▶ DATASET RECORDS:
[Start of section]

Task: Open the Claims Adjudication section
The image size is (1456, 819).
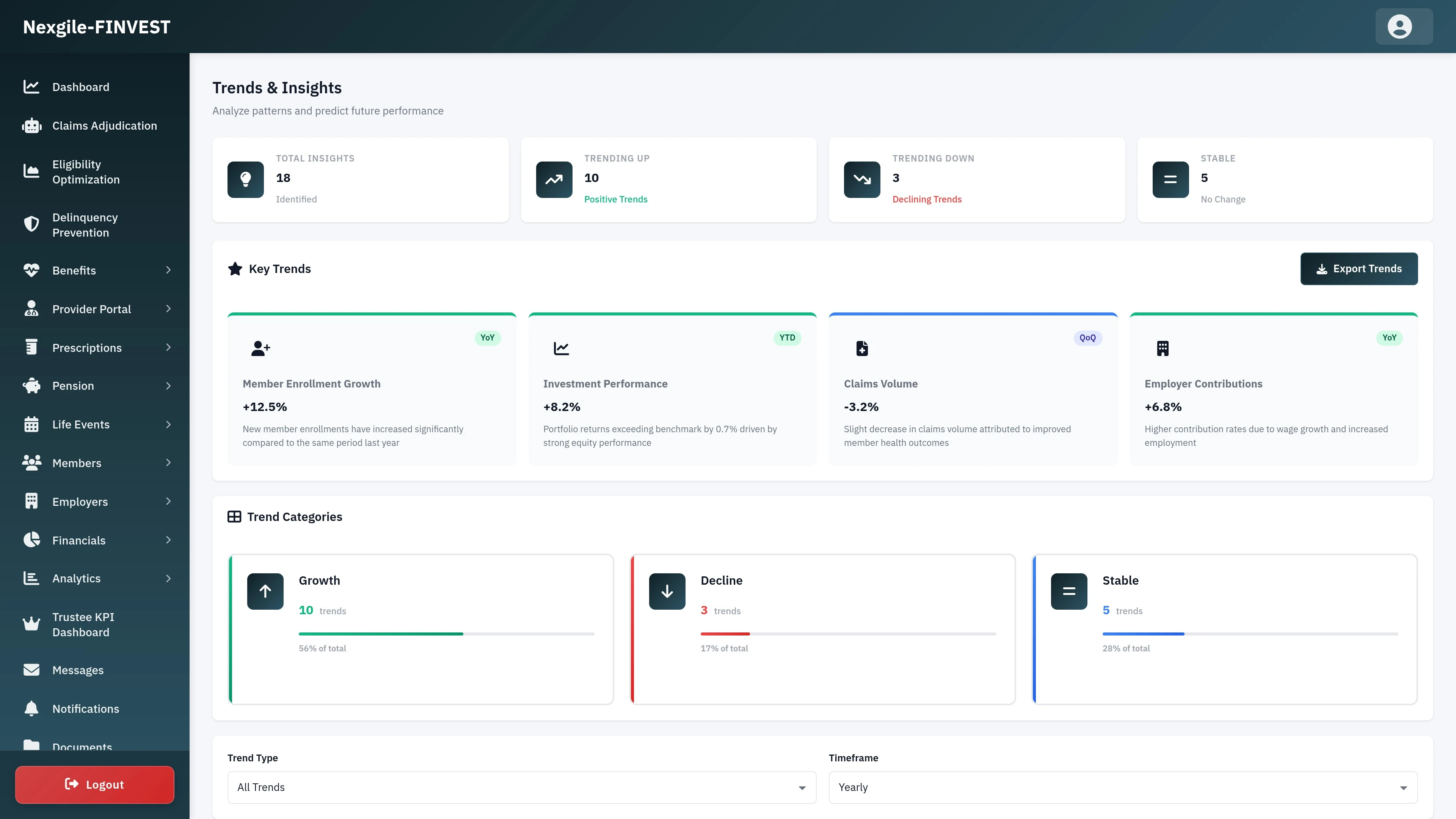Action: 105,126
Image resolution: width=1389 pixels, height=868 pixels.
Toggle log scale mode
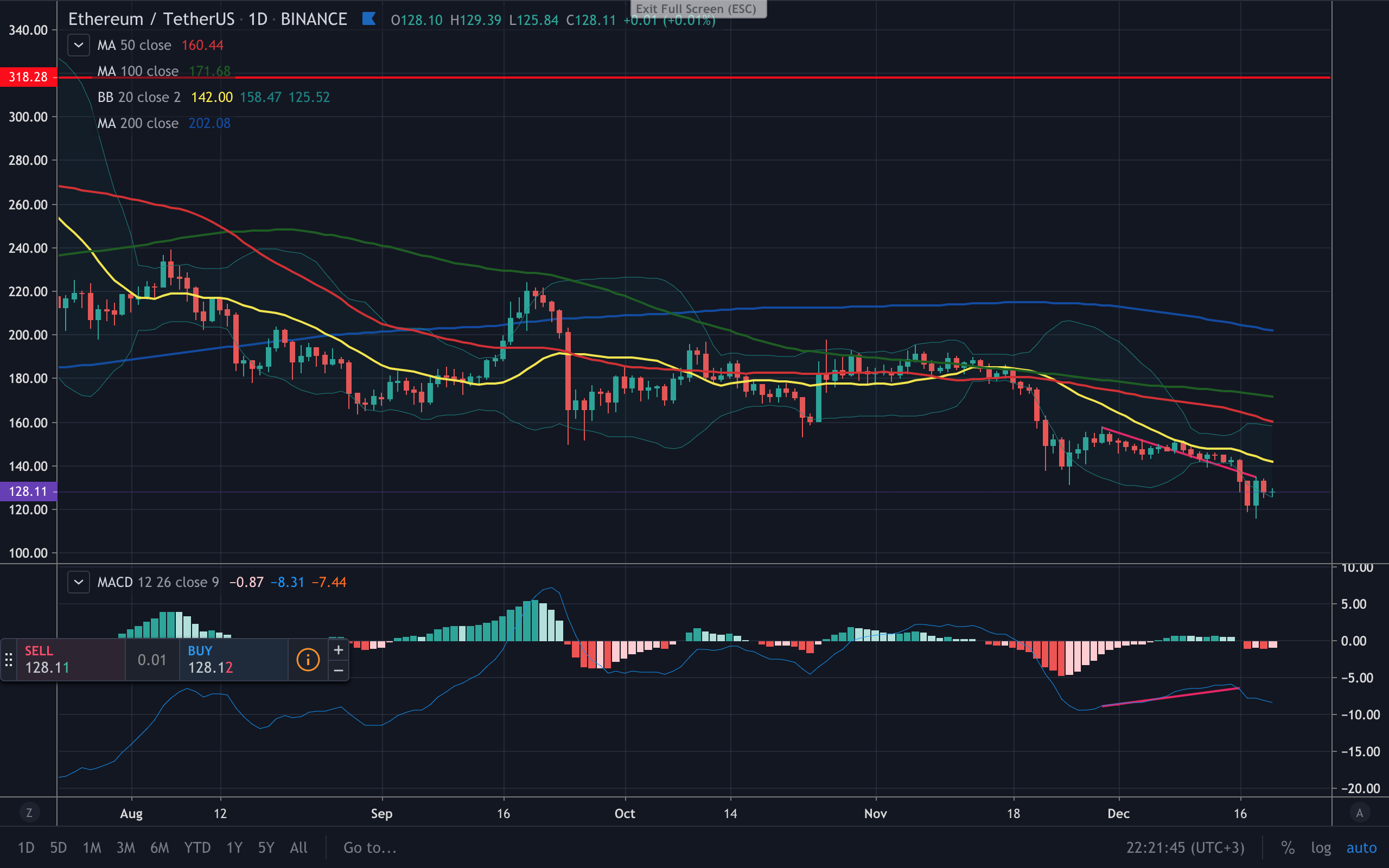[x=1321, y=847]
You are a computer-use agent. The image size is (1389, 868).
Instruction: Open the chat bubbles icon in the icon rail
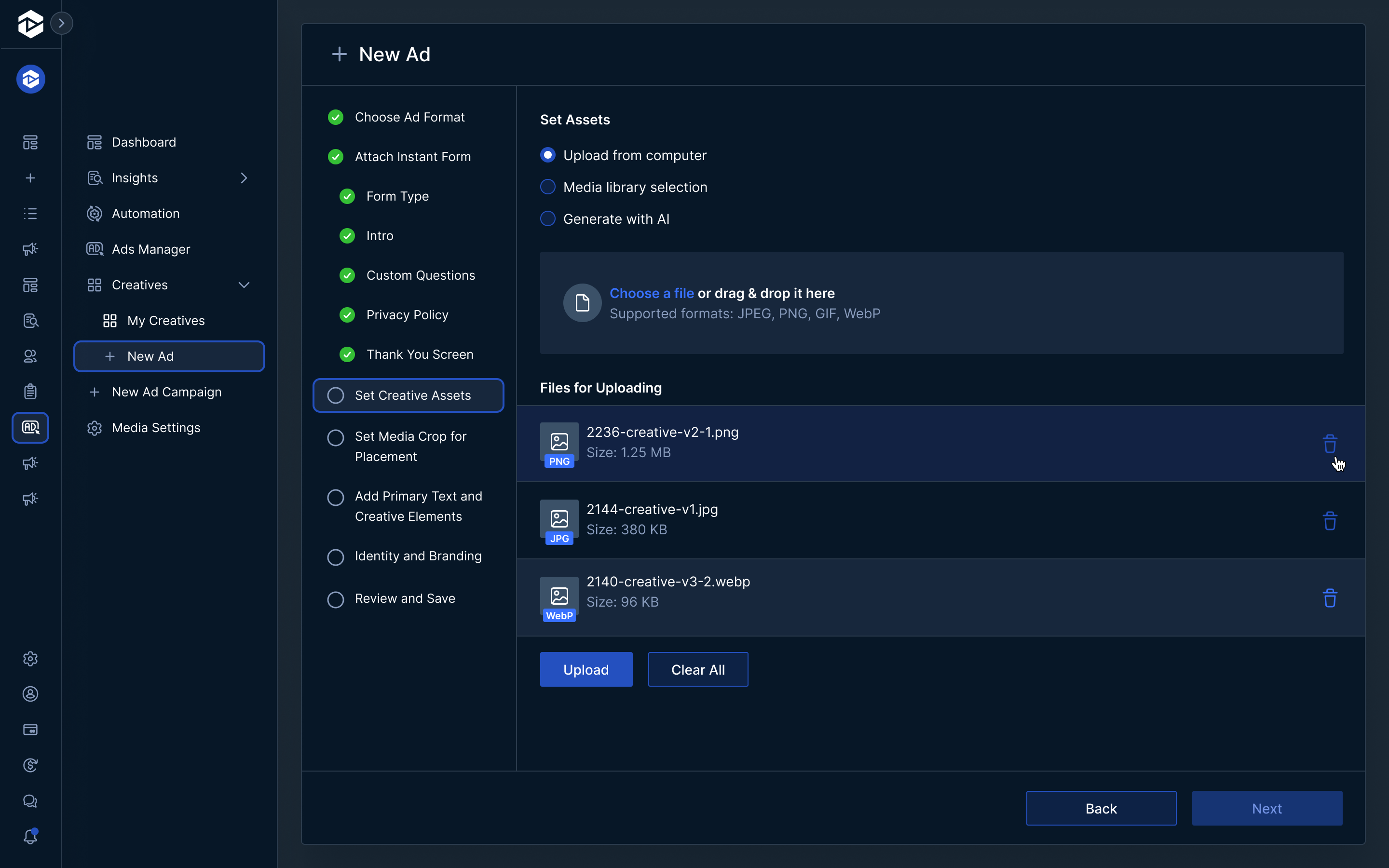pyautogui.click(x=30, y=801)
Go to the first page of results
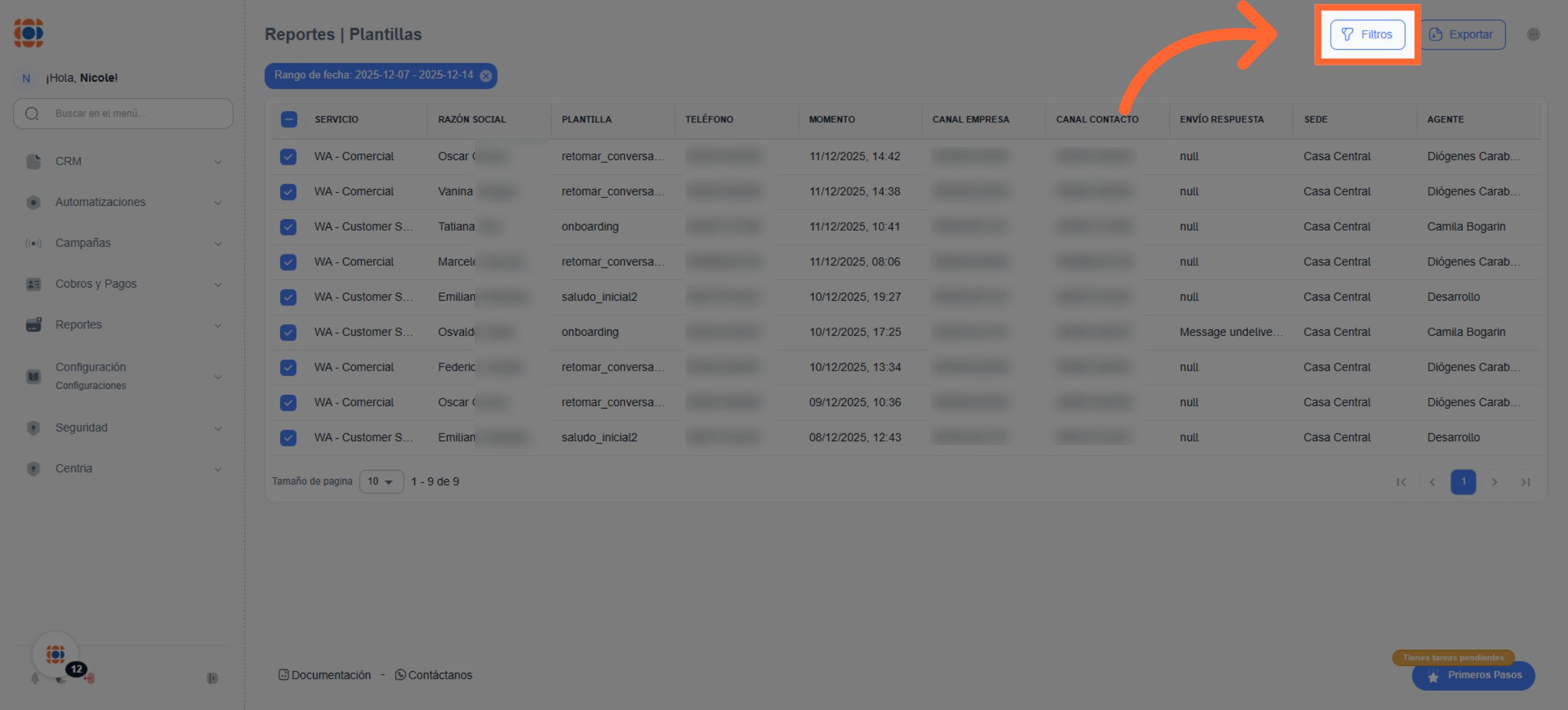Image resolution: width=1568 pixels, height=710 pixels. pos(1401,482)
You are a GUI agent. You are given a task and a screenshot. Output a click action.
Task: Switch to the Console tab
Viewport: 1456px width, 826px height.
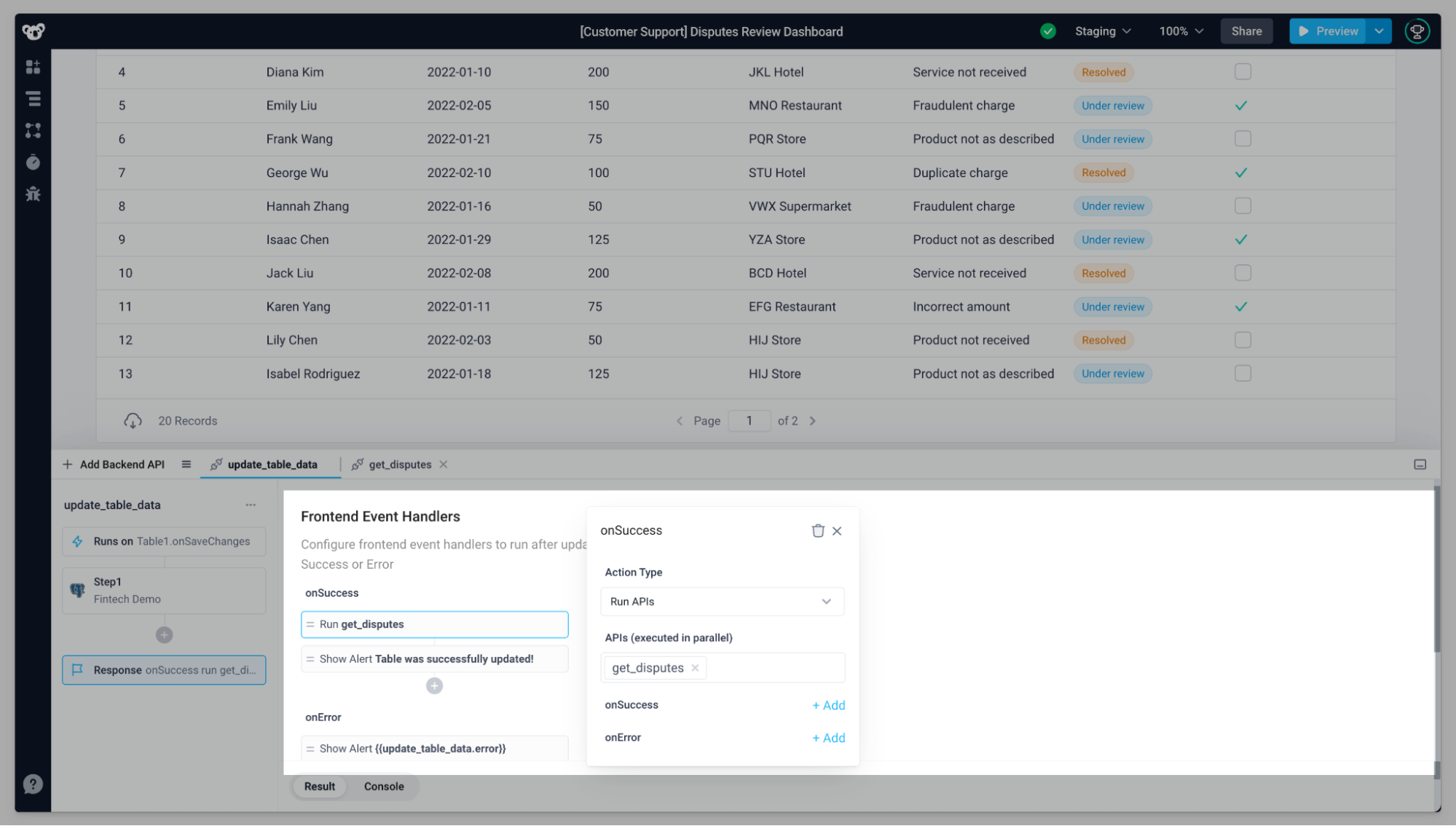(x=383, y=786)
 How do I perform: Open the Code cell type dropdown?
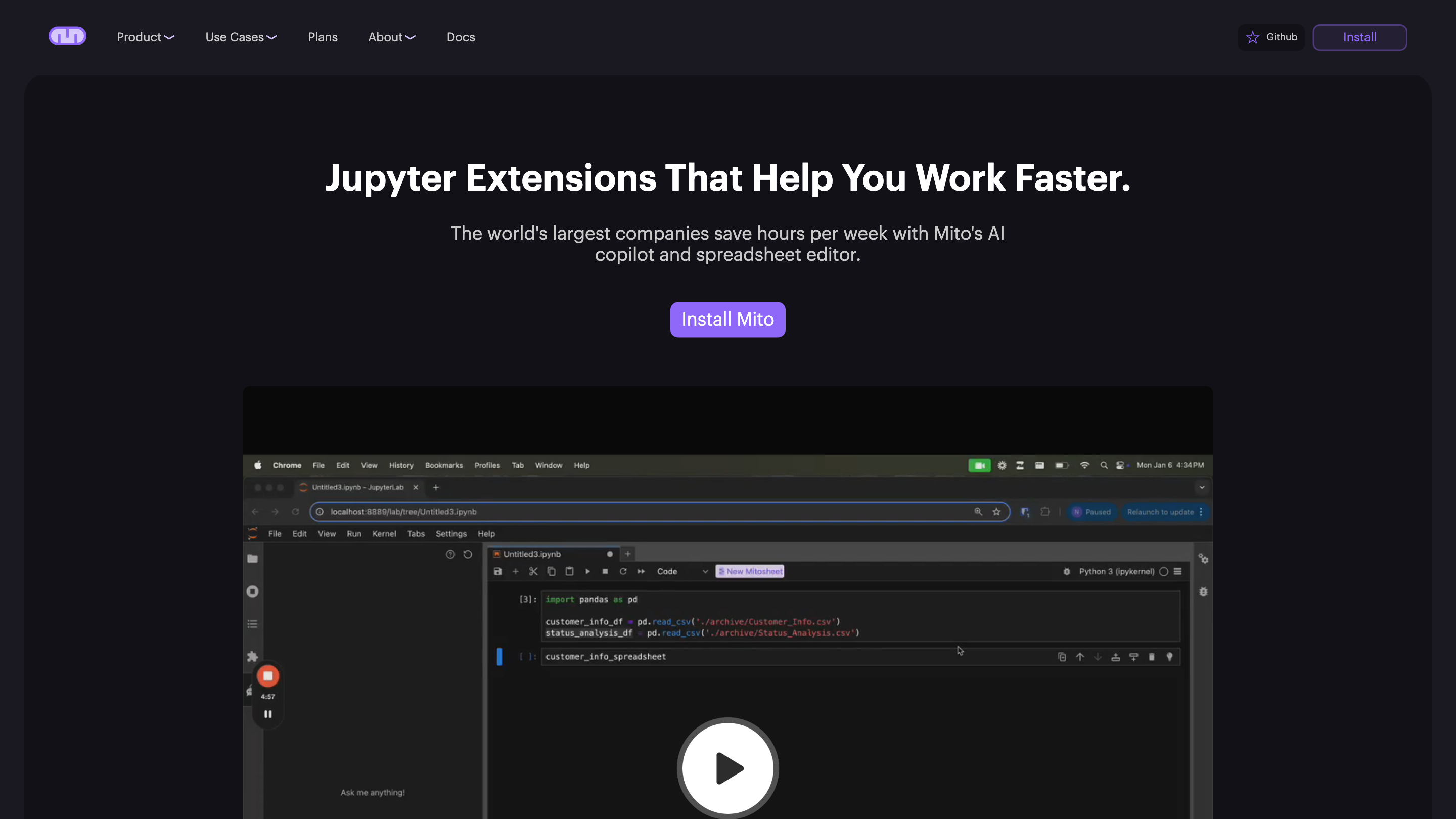click(x=681, y=571)
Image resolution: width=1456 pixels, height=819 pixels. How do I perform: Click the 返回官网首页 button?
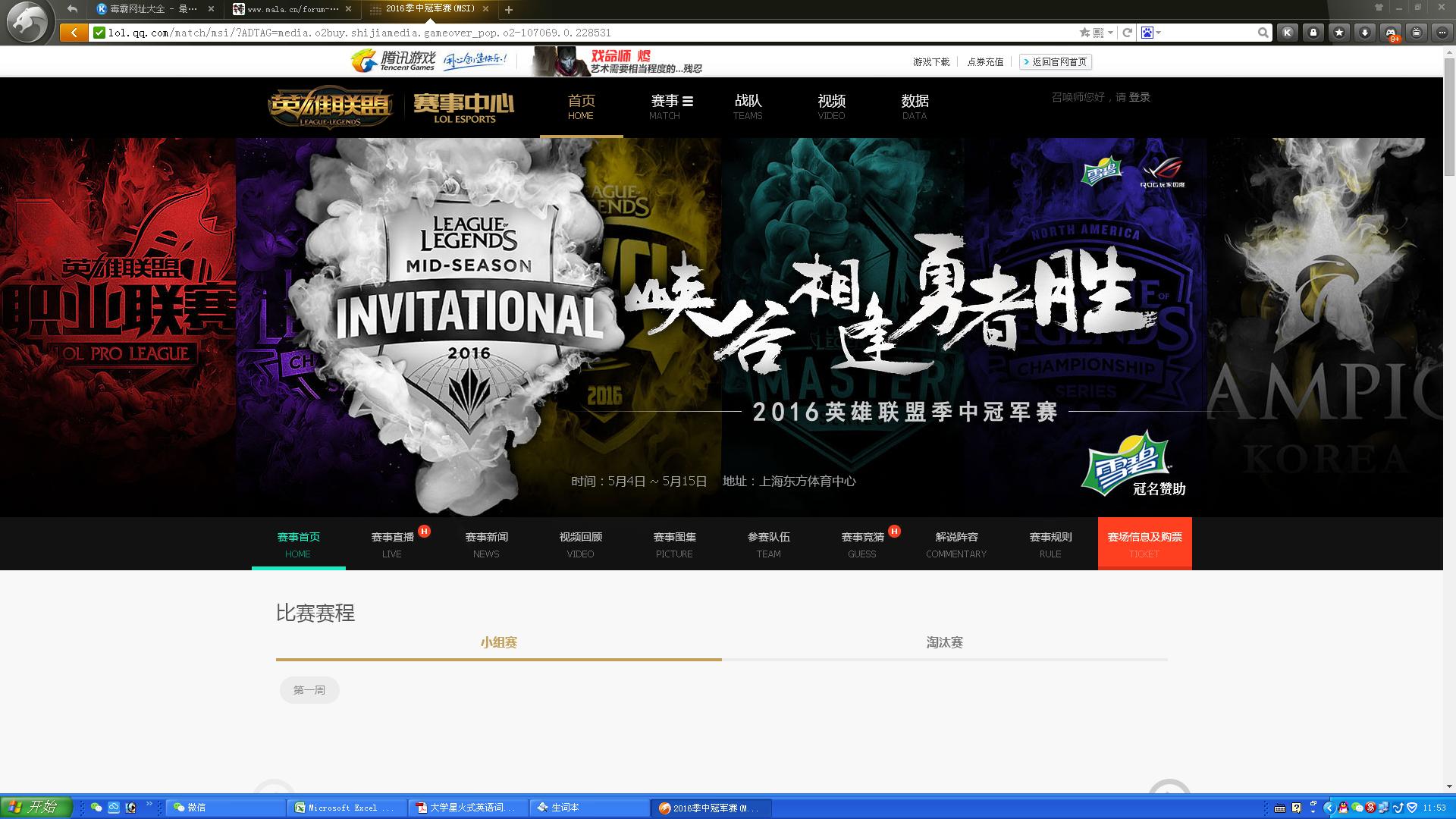1055,62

[End of section]

▶ DIRECTIONS: Search the entries for "agent" and show every line that has it.

▶ EXERCISE RESPONSE:
You are a computer-use agent. The image size is (1389, 868).
You are a GUI agent. You are given a task and a screenshot. Output a click action.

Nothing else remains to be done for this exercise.